- [Page]:
######

Question

For the concn cell

$X_{(s)}|X^{+n}_{(aq)}(\frac{M}{20})||X^{+n}_{(aq)}(\frac{M}{2})|X_{(s)}$

$E_{cell} = 0.029V$ at $298K$ then Calculate 'n' ?

Answer 1

2

Answer 2

The given cell is a concentration cell:

$X_{(s)}|X^{+n}_{(aq)}(\frac{M}{20})||X^{+n}_{(aq)}(\frac{M}{2})|X_{(s)}$

In a concentration cell, the same electrode material is used, and the electrolyte is the same substance but at different concentrations. The standard cell potential ($E^\circ_{cell}$) for a concentration cell is zero.

The half-reactions are:

Anode (oxidation): $X_{(s)} \rightarrow X^{+n}_{(aq)}(C_1) + ne^-$

Cathode (reduction): $X^{+n}_{(aq)}(C_2) + ne^- \rightarrow X_{(s)}$

Where $C_1 = \frac{M}{20}$ (concentration in the anode compartment) and $C_2 = \frac{M}{2}$ (concentration in the cathode compartment).

For a spontaneous reaction in a concentration cell, the net reaction tends to equalize the concentrations. Thus, the higher concentration will be reduced at the cathode, and the lower concentration will be produced at the anode.

######

- [Entries supplied]:
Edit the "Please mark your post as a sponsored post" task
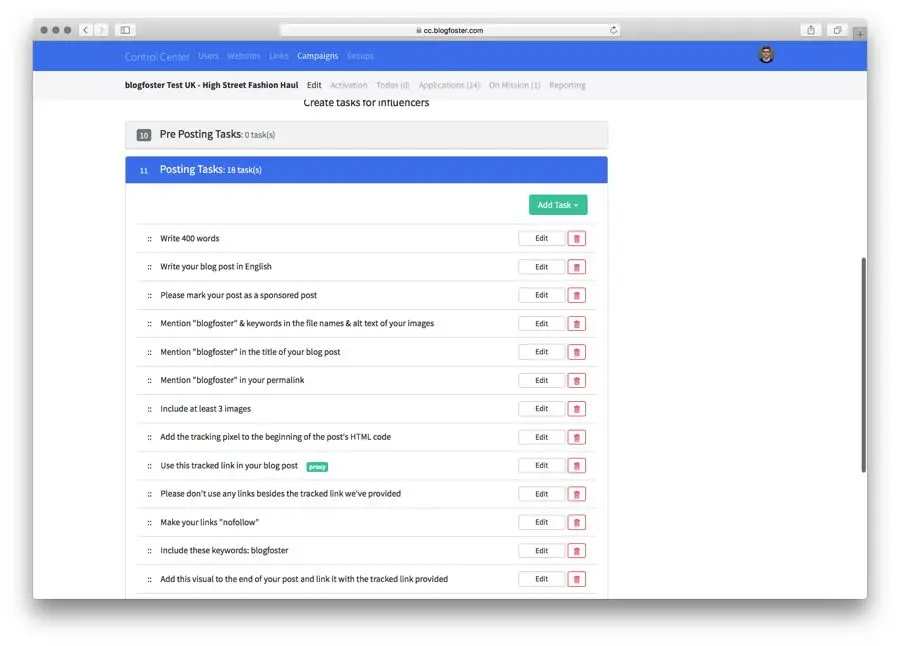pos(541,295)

######

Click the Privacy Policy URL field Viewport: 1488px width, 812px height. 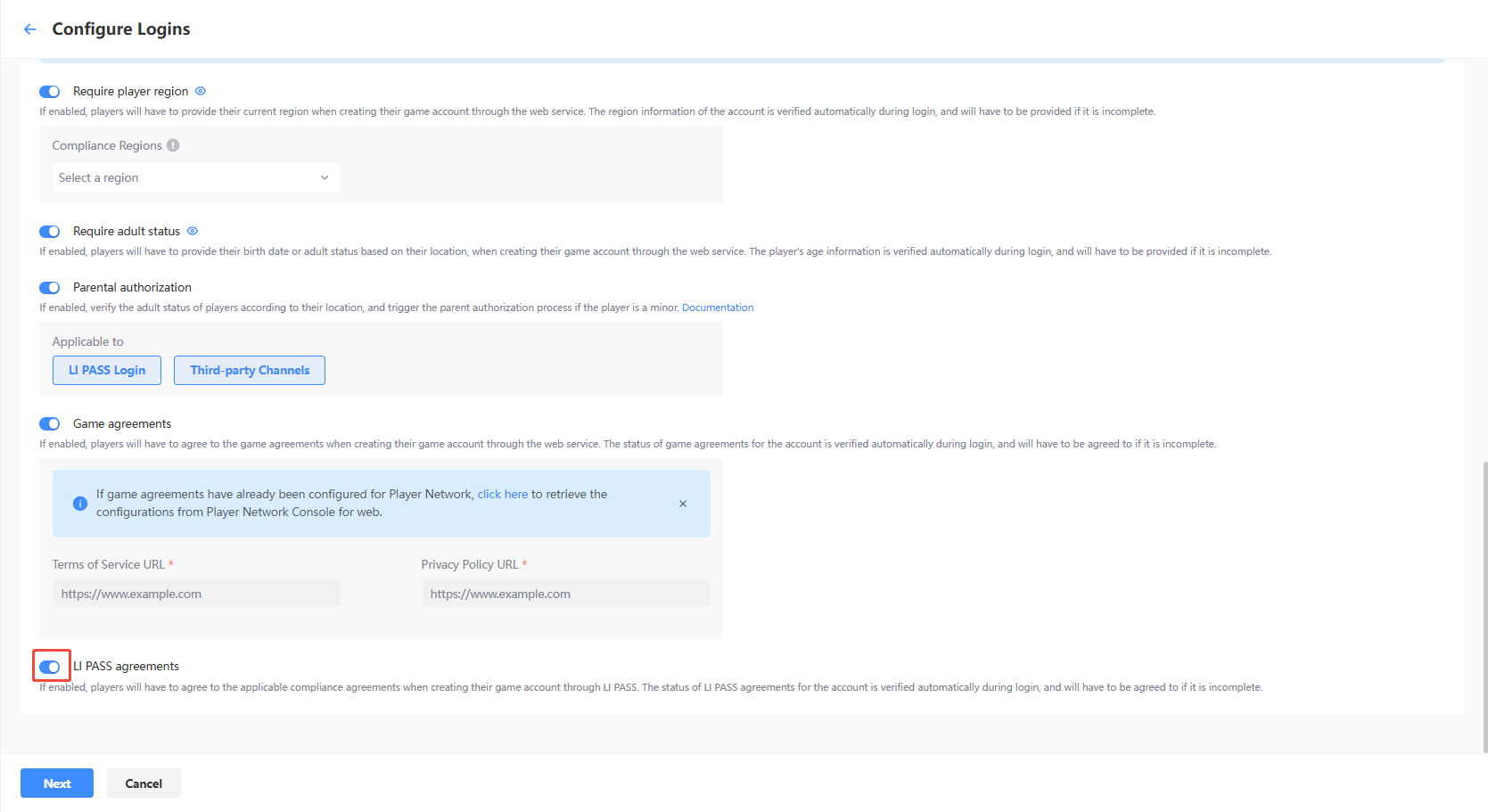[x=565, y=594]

######

- [Task instructions]:
1) According to the concentration cell thread, what is the standard cell potential for a concentration cell?
2) Decide whether each statement agrees with the concentration cell thread. Give yes or no for each, and quote the deciding words.
(a) A concentration cell uses different electrode materials.
(b) The higher concentration is reduced at the cathode.
(c) In a spontaneous concentration cell, the net reaction tends to equalize the concentrations.
3) List the headings that divide the concentration cell thread into parts.

- [Task-by-task results]:
1) Zero.

2)
(a) No: "the same electrode material is used"
(b) Yes: "the higher concentration will be reduced at the cathode"
(c) Yes: "the net reaction tends to equalize the concentrations"

3)
Question
Answer 1
Answer 2